A urgencia é latente no mundo em que vivemos e acaba trazendo tantas mudanças, que mal nos adaptamos à algumas coisas e elas já estão mudando de novo. E assim seguimos a vida, correndo atrás da mudança para não ficarmos obsoletos. De alguma maneira tudo fica obsoleto. A tecnologia, o design, a maneira de se comunicar e se relacionar, a maneira de educar os filhos.

A forma em que fomos criados ficou obsoleta e de repente tudo que funcionou com a gente parece não funcionar mais com nossos filhos. As fórmulas caseiras, as formas de tratar uma gripe, tudo mudou. Fico me perguntando, depois de tanta mudança em relação a como tudo funcionava: Como nós sobrevivemos?

Para sobreviver é preciso se adaptar e algumas vezes provocar as mudanças.  

Muitas vezes a vida pede mudança. Como diz a famosa frase de Fernando Pessoa: “Há um tempo em que é preciso abandonar as roupas usadas, que já tem a forma do nosso corpo, e esquecer os nossos caminhos, que nos levam sempre aos mesmos lugares. É o tempo da travessia: e, se não ousarmos fazê-la, teremos ficado, para sempre, à margem de nós mesmos.” Há um tempo em que é preciso tentar novos caminhos, colocar o barco na água e fazer a travessia, sem olhar para trás. Há tempos de encarar novos caminhos, afinal é impossível chegar a novos lugares fazendo sempre o mesmo caminho.
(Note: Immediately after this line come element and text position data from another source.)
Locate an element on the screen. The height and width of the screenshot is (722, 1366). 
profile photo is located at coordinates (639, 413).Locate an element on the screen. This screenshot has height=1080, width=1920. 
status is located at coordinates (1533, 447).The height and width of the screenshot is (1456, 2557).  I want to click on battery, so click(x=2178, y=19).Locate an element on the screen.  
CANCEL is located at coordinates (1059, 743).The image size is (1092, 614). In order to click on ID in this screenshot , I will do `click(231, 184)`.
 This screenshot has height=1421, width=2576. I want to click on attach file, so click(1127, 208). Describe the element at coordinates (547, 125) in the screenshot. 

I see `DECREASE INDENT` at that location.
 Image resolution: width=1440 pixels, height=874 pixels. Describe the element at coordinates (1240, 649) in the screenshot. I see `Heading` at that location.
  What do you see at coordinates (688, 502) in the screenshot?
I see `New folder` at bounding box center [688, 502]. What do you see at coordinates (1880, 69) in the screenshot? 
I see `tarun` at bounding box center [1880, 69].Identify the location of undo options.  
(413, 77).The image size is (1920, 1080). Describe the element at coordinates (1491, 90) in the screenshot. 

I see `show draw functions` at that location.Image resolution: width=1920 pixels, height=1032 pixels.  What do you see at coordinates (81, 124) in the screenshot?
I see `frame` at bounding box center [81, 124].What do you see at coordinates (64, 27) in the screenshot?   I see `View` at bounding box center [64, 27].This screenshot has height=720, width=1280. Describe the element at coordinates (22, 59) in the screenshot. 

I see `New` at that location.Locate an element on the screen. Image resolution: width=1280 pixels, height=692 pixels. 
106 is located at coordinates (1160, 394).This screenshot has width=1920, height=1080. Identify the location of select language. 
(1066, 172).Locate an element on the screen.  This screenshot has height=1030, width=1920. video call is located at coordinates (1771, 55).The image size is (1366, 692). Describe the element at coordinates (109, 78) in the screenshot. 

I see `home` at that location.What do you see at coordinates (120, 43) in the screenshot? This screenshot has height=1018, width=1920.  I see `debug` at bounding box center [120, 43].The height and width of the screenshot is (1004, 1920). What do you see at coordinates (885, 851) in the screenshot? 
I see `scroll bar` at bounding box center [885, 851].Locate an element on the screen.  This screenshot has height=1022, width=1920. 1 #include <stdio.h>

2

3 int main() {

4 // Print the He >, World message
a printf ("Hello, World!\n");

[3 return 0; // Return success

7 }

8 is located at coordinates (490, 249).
Não há felicidade eterna e nem tristeza que dure para sempre, porque a vida muda, a gente muda, as coisas que nos cercam mudam. Tudo tem seu ciclo e é preciso aproveitá-los ao máximo. Porque de repente tudo muda. Pessoas queridas desaparecem para outras chegarem, uma nova função no trabalho nos presenteia com novas perspectivas e possibilidades, descobrimos um novo amor ou uma nova forma de amar. Por isso, ainda bem que tudo muda. Nessas novas descobertas e gratas surpresas, está uma das grandes graças da vida, que nos faz sentir vivos, que nos demanda coragem, mas que nos entrega a felicidade durante o caminho.

“Quando os ventos da mudança sopram, algumas pessoas levantam barreiras, outras constroem moinhos de vento.”* Mude, aceite a mudança, tenha coragem de mudar quando for preciso, de abandonar as roupas usadas que já tem a forma do nosso corpo. A gente sempre sabe a hora de mudar ou aceitar as mudanças. Construa moinhos de vento, porque depois de vencido o medo ou a desconfiança, sempre descobriremos beleza do outro lado.